[Data entries]
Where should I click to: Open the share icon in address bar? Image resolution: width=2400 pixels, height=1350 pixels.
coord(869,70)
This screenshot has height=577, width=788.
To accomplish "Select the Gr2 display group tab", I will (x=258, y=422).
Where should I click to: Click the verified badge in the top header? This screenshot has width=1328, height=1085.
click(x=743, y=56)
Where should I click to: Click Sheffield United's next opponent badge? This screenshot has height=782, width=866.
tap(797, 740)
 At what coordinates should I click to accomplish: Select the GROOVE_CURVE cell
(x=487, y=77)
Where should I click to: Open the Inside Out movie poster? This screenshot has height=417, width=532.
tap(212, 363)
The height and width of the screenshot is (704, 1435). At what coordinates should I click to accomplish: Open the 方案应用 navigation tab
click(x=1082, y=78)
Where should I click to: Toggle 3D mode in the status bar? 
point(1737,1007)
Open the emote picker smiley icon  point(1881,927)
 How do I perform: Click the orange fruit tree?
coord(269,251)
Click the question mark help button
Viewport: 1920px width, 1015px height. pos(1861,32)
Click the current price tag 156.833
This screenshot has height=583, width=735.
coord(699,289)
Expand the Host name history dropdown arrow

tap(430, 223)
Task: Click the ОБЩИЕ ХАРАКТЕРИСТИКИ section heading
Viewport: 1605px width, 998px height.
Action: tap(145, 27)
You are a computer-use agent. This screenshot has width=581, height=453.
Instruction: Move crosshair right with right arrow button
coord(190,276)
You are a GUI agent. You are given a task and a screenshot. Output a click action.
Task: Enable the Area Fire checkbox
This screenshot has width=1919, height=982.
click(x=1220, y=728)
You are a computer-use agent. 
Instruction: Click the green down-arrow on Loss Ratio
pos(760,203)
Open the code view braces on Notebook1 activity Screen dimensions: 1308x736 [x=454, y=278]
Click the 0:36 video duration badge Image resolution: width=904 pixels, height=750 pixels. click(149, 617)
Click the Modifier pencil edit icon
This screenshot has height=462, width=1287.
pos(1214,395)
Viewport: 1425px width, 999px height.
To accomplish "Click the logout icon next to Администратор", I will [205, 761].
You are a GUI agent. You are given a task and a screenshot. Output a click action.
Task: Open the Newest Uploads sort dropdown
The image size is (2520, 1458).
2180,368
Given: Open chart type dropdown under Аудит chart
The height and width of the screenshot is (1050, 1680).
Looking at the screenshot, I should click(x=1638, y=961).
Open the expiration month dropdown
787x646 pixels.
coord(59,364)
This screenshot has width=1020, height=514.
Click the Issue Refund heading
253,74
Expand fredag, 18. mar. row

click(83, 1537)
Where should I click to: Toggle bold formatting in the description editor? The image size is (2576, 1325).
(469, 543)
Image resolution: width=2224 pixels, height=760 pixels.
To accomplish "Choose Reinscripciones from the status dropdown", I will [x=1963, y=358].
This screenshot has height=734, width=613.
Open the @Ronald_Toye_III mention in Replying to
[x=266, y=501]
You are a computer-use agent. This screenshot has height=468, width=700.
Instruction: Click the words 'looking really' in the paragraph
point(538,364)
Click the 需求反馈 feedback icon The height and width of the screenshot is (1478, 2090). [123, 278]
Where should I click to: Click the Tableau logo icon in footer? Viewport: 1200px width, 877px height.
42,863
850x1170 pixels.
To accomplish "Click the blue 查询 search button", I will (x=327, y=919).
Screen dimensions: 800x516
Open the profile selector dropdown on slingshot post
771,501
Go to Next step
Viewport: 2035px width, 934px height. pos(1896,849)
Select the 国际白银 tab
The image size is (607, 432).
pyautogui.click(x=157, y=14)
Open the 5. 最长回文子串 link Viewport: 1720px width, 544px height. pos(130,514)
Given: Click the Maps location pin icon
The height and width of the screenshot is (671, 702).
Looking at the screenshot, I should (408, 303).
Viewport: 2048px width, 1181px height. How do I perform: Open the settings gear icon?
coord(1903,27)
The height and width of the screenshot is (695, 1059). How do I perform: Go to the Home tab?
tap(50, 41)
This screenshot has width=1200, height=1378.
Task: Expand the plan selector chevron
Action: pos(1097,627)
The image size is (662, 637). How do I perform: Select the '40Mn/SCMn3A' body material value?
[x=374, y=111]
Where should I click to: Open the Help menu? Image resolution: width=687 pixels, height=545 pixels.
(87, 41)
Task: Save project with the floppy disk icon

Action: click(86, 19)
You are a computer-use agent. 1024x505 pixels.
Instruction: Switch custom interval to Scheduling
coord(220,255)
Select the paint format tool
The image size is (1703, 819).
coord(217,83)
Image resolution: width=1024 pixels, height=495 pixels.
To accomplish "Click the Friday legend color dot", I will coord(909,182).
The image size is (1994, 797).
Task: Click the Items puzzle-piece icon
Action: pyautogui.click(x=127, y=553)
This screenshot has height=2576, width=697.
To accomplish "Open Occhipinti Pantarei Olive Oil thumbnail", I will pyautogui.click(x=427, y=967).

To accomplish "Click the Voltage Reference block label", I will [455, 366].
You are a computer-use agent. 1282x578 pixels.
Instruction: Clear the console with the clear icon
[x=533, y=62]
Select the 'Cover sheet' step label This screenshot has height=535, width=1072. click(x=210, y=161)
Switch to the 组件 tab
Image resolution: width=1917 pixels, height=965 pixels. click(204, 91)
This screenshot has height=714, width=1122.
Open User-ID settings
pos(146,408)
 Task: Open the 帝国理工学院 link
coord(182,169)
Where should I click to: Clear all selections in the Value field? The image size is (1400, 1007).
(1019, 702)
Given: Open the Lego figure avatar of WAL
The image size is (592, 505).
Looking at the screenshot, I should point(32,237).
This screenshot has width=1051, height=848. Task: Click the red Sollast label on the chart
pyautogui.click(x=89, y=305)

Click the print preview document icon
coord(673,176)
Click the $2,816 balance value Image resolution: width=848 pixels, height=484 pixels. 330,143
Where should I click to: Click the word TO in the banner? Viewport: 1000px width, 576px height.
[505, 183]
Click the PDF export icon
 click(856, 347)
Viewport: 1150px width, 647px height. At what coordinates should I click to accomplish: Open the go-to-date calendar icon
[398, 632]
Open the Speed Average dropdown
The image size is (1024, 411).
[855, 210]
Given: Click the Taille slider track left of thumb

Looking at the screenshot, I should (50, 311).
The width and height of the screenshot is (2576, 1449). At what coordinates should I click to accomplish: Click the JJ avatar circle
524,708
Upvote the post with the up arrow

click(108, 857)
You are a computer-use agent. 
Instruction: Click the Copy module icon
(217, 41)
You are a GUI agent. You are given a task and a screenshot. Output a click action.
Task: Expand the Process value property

== Required work ==
Convert these lines into a JSON list of strings, one string per line, leaving out blank lines. Cover every line of the records.

== Solution ==
[
  "Where should I click to: Open the share icon in address bar? Image resolution: width=2400 pixels, height=1350 pixels.",
  "coord(869,70)",
  "This screenshot has height=577, width=788.",
  "To accomplish \"Select the Gr2 display group tab\", I will (x=258, y=422).",
  "Where should I click to: Click the verified badge in the top header? This screenshot has width=1328, height=1085.",
  "click(x=743, y=56)",
  "Where should I click to: Click Sheffield United's next opponent badge? This screenshot has height=782, width=866.",
  "tap(797, 740)",
  " At what coordinates should I click to accomplish: Select the GROOVE_CURVE cell",
  "(x=487, y=77)",
  "Where should I click to: Open the Inside Out movie poster? This screenshot has height=417, width=532.",
  "tap(212, 363)",
  "The height and width of the screenshot is (704, 1435). At what coordinates should I click to accomplish: Open the 方案应用 navigation tab",
  "click(x=1082, y=78)",
  "Where should I click to: Toggle 3D mode in the status bar? ",
  "point(1737,1007)",
  "Open the emote picker smiley icon  point(1881,927)",
  " How do I perform: Click the orange fruit tree?",
  "coord(269,251)",
  "Click the question mark help button",
  "Viewport: 1920px width, 1015px height. pos(1861,32)",
  "Click the current price tag 156.833",
  "This screenshot has height=583, width=735.",
  "coord(699,289)",
  "Expand the Host name history dropdown arrow",
  "tap(430, 223)",
  "Task: Click the ОБЩИЕ ХАРАКТЕРИСТИКИ section heading",
  "Viewport: 1605px width, 998px height.",
  "Action: tap(145, 27)",
  "You are a computer-use agent. This screenshot has width=581, height=453.",
  "Instruction: Move crosshair right with right arrow button",
  "coord(190,276)",
  "You are a GUI agent. You are given a task and a screenshot. Output a click action.",
  "Task: Enable the Area Fire checkbox",
  "This screenshot has width=1919, height=982.",
  "click(x=1220, y=728)",
  "You are a computer-use agent. ",
  "Instruction: Click the green down-arrow on Loss Ratio",
  "pos(760,203)",
  "Open the code view braces on Notebook1 activity Screen dimensions: 1308x736 [x=454, y=278]",
  "Click the 0:36 video duration badge Image resolution: width=904 pixels, height=750 pixels. click(149, 617)",
  "Click the Modifier pencil edit icon",
  "This screenshot has height=462, width=1287.",
  "pos(1214,395)",
  "Viewport: 1425px width, 999px height.",
  "To accomplish \"Click the logout icon next to Администратор\", I will [205, 761].",
  "You are a GUI agent. You are given a task and a screenshot. Output a click action.",
  "Task: Open the Newest Uploads sort dropdown",
  "The image size is (2520, 1458).",
  "2180,368",
  "Given: Open chart type dropdown under Аудит chart",
  "The height and width of the screenshot is (1050, 1680).",
  "Looking at the screenshot, I should click(x=1638, y=961).",
  "Open the expiration month dropdown",
  "787x646 pixels.",
  "coord(59,364)",
  "This screenshot has width=1020, height=514.",
  "Click the Issue Refund heading",
  "253,74",
  "Expand fredag, 18. mar. row",
  "click(83, 1537)",
  "Where should I click to: Toggle bold formatting in the description editor? The image size is (2576, 1325).",
  "(469, 543)",
  "Image resolution: width=2224 pixels, height=760 pixels.",
  "To accomplish \"Choose Reinscripciones from the status dropdown\", I will [x=1963, y=358].",
  "This screenshot has height=734, width=613.",
  "Open the @Ronald_Toye_III mention in Replying to",
  "[x=266, y=501]",
  "You are a computer-use agent. This screenshot has height=468, width=700.",
  "Instruction: Click the words 'looking really' in the paragraph",
  "point(538,364)",
  "Click the 需求反馈 feedback icon The height and width of the screenshot is (1478, 2090). [123, 278]",
  "Where should I click to: Click the Tableau logo icon in footer? Viewport: 1200px width, 877px height.",
  "42,863",
  "850x1170 pixels.",
  "To accomplish \"Click the blue 查询 search button\", I will (x=327, y=919).",
  "Screen dimensions: 800x516",
  "Open the profile selector dropdown on slingshot post",
  "771,501",
  "Go to Next step",
  "Viewport: 2035px width, 934px height. pos(1896,849)",
  "Select the 国际白银 tab",
  "The image size is (607, 432).",
  "pyautogui.click(x=157, y=14)",
  "Open the 5. 最长回文子串 link Viewport: 1720px width, 544px height. pos(130,514)",
  "Given: Click the Maps location pin icon",
  "The height and width of the screenshot is (671, 702).",
  "Looking at the screenshot, I should (408, 303).",
  "Viewport: 2048px width, 1181px height. How do I perform: Open the settings gear icon?",
  "coord(1903,27)",
  "The height and width of the screenshot is (695, 1059). How do I perform: Go to the Home tab?",
  "tap(50, 41)",
  "This screenshot has width=1200, height=1378.",
  "Task: Expand the plan selector chevron",
  "Action: pos(1097,627)",
  "The image size is (662, 637). How do I perform: Select the '40Mn/SCMn3A' body material value?",
  "[x=374, y=111]",
  "Where should I click to: Open the Help menu? Image resolution: width=687 pixels, height=545 pixels.",
  "(87, 41)",
  "Task: Save project with the floppy disk icon",
  "Action: click(86, 19)",
  "You are a computer-use agent. 1024x505 pixels.",
  "Instruction: Switch custom interval to Scheduling",
  "coord(220,255)",
  "Select the paint format tool",
  "The image size is (1703, 819).",
  "coord(217,83)",
  "Image resolution: width=1024 pixels, height=495 pixels.",
  "To accomplish \"Click the Friday legend color dot\", I will coord(909,182).",
  "The image size is (1994, 797).",
  "Task: Click the Items puzzle-piece icon",
  "Action: pyautogui.click(x=127, y=553)",
  "This screenshot has height=2576, width=697.",
  "To accomplish \"Open Occhipinti Pantarei Olive Oil thumbnail\", I will pyautogui.click(x=427, y=967).",
  "To accomplish \"Click the Voltage Reference block label\", I will [455, 366].",
  "You are a computer-use agent. 1282x578 pixels.",
  "Instruction: Clear the console with the clear icon",
  "[x=533, y=62]",
  "Select the 'Cover sheet' step label This screenshot has height=535, width=1072. click(x=210, y=161)",
  "Switch to the 组件 tab",
  "Image resolution: width=1917 pixels, height=965 pixels. click(204, 91)",
  "This screenshot has height=714, width=1122.",
  "Open User-ID settings",
  "pos(146,408)",
  " Task: Open the 帝国理工学院 link",
  "coord(182,169)",
  "Where should I click to: Clear all selections in the Value field? The image size is (1400, 1007).",
  "(1019, 702)",
  "Given: Open the Lego figure avatar of WAL",
  "The image size is (592, 505).",
  "Looking at the screenshot, I should point(32,237).",
  "This screenshot has width=1051, height=848. Task: Click the red Sollast label on the chart",
  "pyautogui.click(x=89, y=305)",
  "Click the print preview document icon",
  "coord(673,176)",
  "Click the $2,816 balance value Image resolution: width=848 pixels, height=484 pixels. 330,143",
  "Where should I click to: Click the word TO in the banner? Viewport: 1000px width, 576px height.",
  "[505, 183]",
  "Click the PDF export icon",
  " click(856, 347)",
  "Viewport: 1150px width, 647px height. At what coordinates should I click to accomplish: Open the go-to-date calendar icon",
  "[398, 632]",
  "Open the Speed Average dropdown",
  "The image size is (1024, 411).",
  "[855, 210]",
  "Given: Click the Taille slider track left of thumb",
  "Looking at the screenshot, I should (50, 311).",
  "The width and height of the screenshot is (2576, 1449). At what coordinates should I click to accomplish: Click the JJ avatar circle",
  "524,708",
  "Upvote the post with the up arrow",
  "click(108, 857)",
  "You are a computer-use agent. ",
  "Instruction: Click the Copy module icon",
  "(217, 41)",
  "You are a GUI agent. You are given a task and a screenshot. Output a click action.",
  "Task: Expand the Process value property"
]